TFC : Malgré Di Meco et Dugarry, Dupraz continue son cirque

Photo Icon Sport

Plus qu’un entraîneur, Pascal Dupraz est devenu un grand personnage de notre championnat. Nouvelle illustration après la victoire de Toulouse contre le Paris Saint-Germain (2-0) vendredi dernier.

Euphorique, le technicien a encore fait le show pendant le tour d’honneur sur la pelouse puis dans les vestiaires du Stadium. « Quand je le vois dans le vestiaire, j’ai eu honte pour lui », a réagi Eric Di Meco sur RMC, imité par son collègue Christophe Dugarry : « Attention à ne pas s’enfermer dans le personnage. » Mais rien ni personne n’empêchera Dupraz de se donner en spectacle.

« Je suis né pour m’exprimer. Certains disent que je casse les codes, je ne casse rien du tout, je dis ce que je pense, s’est défendu le coach du Téfécé. Personne ne peut me dicter sa loi. Personne ne va m’empêcher de parler. Personne ne va m’empêcher de dire ce que j’ai envie de dire. La seule personne qui pourrait dire de me taire c’est le président. S’il me disait : "Il est temps que tu te taises", peut-être que je me tairais. Mais peut-être pas. Peut-être que je lui dirais : "On se salue, on se sépare, puisque ça ne vous convient pas, je m’en vais." Avec le président, je suis clair, parce qu’au début, je lui ai fait part de qui j’étais réellement. Je lui ai tout expliqué, c’est ma façon d’être. »

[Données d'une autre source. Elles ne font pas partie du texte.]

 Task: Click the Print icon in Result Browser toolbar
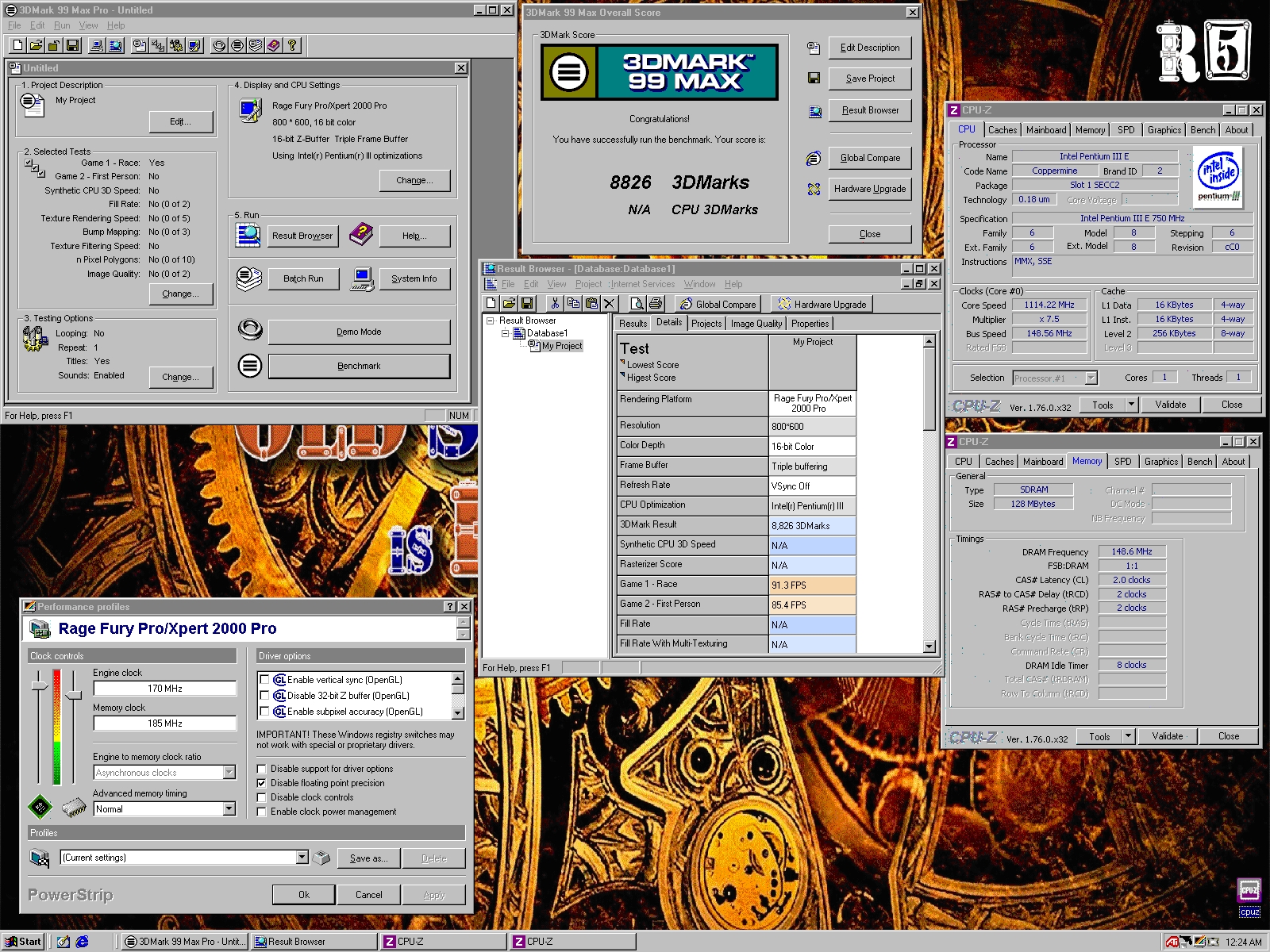click(x=656, y=304)
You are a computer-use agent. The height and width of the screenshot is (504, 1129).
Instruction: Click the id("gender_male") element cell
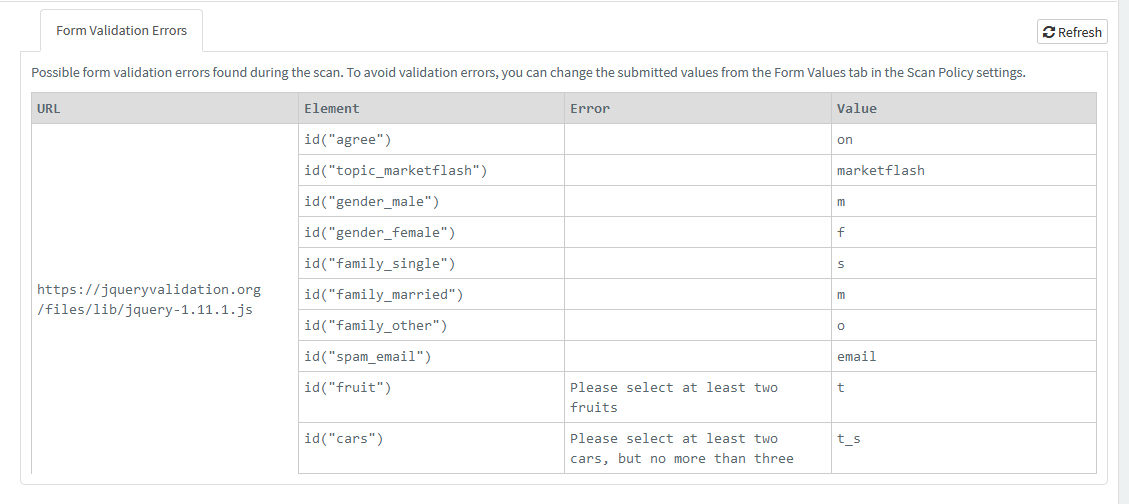(x=371, y=201)
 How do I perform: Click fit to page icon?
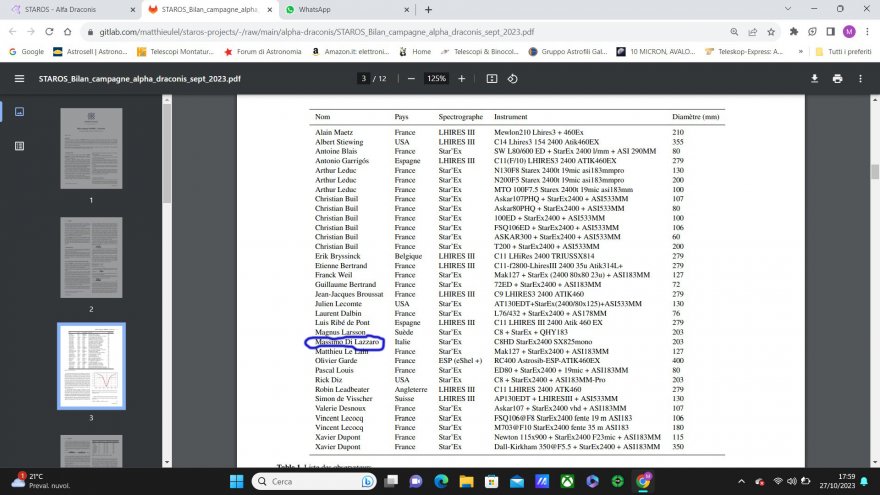[x=491, y=78]
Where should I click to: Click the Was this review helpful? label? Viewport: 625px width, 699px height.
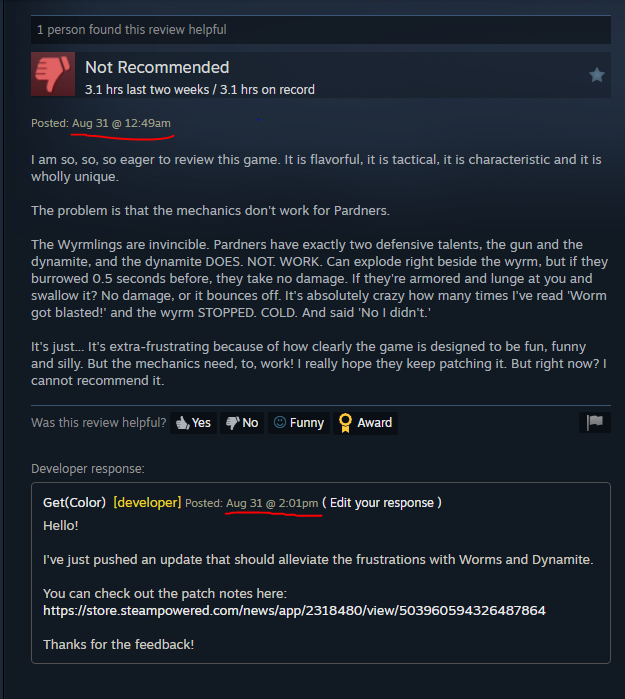99,423
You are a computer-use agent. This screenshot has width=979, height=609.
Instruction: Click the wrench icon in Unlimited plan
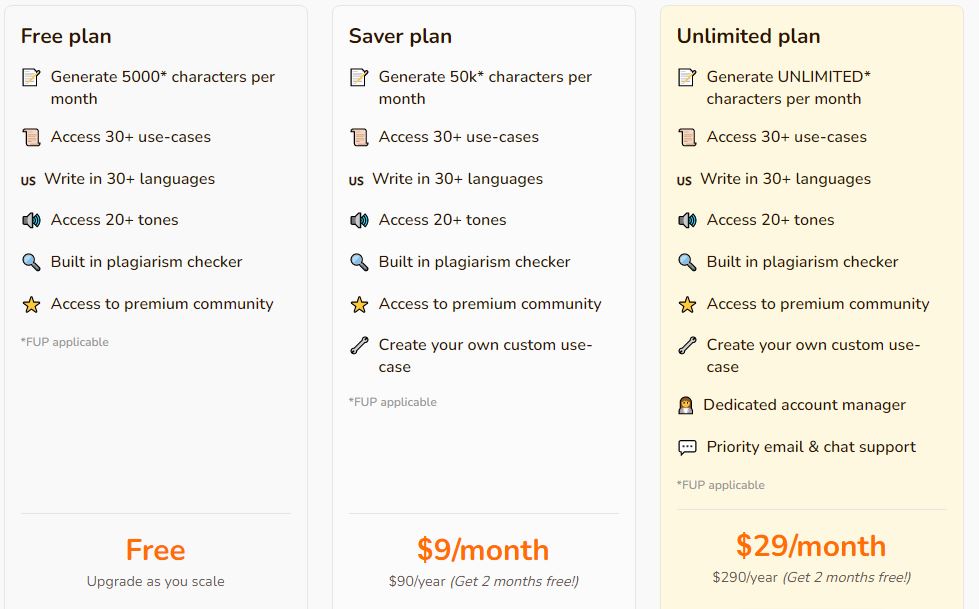687,345
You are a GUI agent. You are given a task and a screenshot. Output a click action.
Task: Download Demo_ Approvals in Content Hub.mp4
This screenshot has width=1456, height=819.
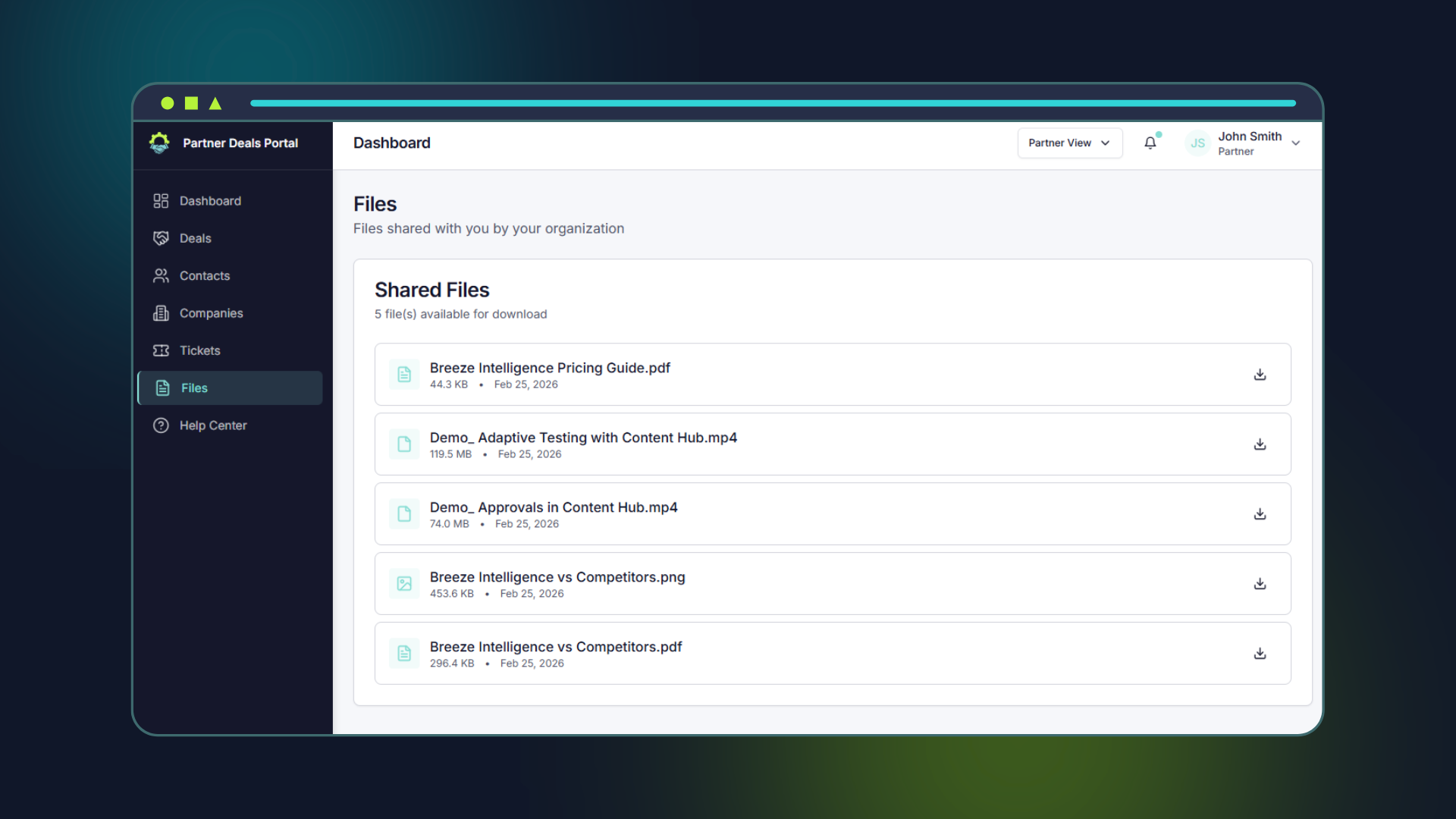click(1260, 513)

« Qu’est-ce que je fais de mal ? »

« Certains s’offusquent, pensent que je fais le show parce que je fais un tour d’honneur avec mes joueurs. Mais j’invite les joueurs du TFC à aller remercier les supporters, quel que soit le résultat. Qu’est-ce que je fais de mal, si ce n’est respecter les gens qui viennent au stade ? Donc si j’ai bien compris, pour certains consultants, c’est mieux de rentrer, de ne parler à personne et de s’enfermer dans son vestiaire, s’est-il étonné. Après chacun d’entre vous se plaint parce que les coaches n’ont rien à dire. Il faudrait savoir quoi. Je comprends mieux mes collègues qui s’enferment dans un mutisme parce qu’ils en ont marre de se faire allumer. » Mais Dupraz, lui, n’est pas du tout gêné par les critiques.